Target position records:
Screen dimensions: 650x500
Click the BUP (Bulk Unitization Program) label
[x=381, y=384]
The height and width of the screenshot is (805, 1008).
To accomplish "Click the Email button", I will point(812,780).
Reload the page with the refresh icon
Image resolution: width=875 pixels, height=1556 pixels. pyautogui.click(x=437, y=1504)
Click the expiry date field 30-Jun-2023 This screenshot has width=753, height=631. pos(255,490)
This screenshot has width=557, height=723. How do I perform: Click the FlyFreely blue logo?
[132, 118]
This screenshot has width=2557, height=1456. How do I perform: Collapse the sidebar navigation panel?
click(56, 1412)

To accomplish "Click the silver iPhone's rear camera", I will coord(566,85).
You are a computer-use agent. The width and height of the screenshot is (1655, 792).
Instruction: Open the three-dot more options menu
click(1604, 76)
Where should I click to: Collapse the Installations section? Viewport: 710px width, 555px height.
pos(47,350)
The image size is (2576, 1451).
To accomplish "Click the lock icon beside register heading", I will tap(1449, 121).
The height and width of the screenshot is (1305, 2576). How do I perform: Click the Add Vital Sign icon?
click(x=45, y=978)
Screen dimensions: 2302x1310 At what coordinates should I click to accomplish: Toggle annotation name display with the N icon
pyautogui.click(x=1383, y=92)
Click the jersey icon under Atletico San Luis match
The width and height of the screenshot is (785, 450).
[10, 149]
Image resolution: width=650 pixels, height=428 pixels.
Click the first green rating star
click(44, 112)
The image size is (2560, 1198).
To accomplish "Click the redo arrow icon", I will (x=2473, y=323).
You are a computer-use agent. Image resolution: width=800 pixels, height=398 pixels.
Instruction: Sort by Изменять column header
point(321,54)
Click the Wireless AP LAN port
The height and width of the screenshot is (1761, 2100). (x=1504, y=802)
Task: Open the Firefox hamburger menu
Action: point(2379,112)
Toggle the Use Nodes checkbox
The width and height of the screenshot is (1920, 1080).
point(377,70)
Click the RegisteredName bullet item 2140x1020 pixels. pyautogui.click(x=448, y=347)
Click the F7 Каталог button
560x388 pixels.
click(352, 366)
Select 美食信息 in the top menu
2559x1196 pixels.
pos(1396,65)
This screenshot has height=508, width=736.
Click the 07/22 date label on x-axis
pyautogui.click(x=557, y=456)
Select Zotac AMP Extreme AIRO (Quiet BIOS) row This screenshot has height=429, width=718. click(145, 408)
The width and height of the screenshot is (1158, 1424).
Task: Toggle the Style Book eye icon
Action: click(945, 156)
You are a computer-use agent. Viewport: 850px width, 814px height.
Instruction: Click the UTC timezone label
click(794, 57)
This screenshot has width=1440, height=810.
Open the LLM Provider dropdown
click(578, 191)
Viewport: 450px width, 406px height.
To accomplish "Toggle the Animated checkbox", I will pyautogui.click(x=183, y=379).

> _Stated goal_
Output the items between the lines holding "Click the expiry" and "point(377,70)", inclusive, as a JSON list of strings with one string per line and blank lines omitted.

> _Result of this exercise_
[
  "Click the expiry date field 30-Jun-2023 This screenshot has width=753, height=631. pos(255,490)",
  "This screenshot has width=557, height=723. How do I perform: Click the FlyFreely blue logo?",
  "[132, 118]",
  "This screenshot has width=2557, height=1456. How do I perform: Collapse the sidebar navigation panel?",
  "click(56, 1412)",
  "To accomplish \"Click the silver iPhone's rear camera\", I will coord(566,85).",
  "You are a computer-use agent. The width and height of the screenshot is (1655, 792).",
  "Instruction: Open the three-dot more options menu",
  "click(1604, 76)",
  "Where should I click to: Collapse the Installations section? Viewport: 710px width, 555px height.",
  "pos(47,350)",
  "The image size is (2576, 1451).",
  "To accomplish \"Click the lock icon beside register heading\", I will tap(1449, 121).",
  "The height and width of the screenshot is (1305, 2576). How do I perform: Click the Add Vital Sign icon?",
  "click(x=45, y=978)",
  "Screen dimensions: 2302x1310 At what coordinates should I click to accomplish: Toggle annotation name display with the N icon",
  "pyautogui.click(x=1383, y=92)",
  "Click the jersey icon under Atletico San Luis match",
  "The width and height of the screenshot is (785, 450).",
  "[10, 149]",
  "Image resolution: width=650 pixels, height=428 pixels.",
  "Click the first green rating star",
  "click(44, 112)",
  "The image size is (2560, 1198).",
  "To accomplish \"Click the redo arrow icon\", I will (x=2473, y=323).",
  "You are a computer-use agent. Image resolution: width=800 pixels, height=398 pixels.",
  "Instruction: Sort by Изменять column header",
  "point(321,54)",
  "Click the Wireless AP LAN port",
  "The height and width of the screenshot is (1761, 2100). (x=1504, y=802)",
  "Task: Open the Firefox hamburger menu",
  "Action: point(2379,112)",
  "Toggle the Use Nodes checkbox",
  "The width and height of the screenshot is (1920, 1080).",
  "point(377,70)"
]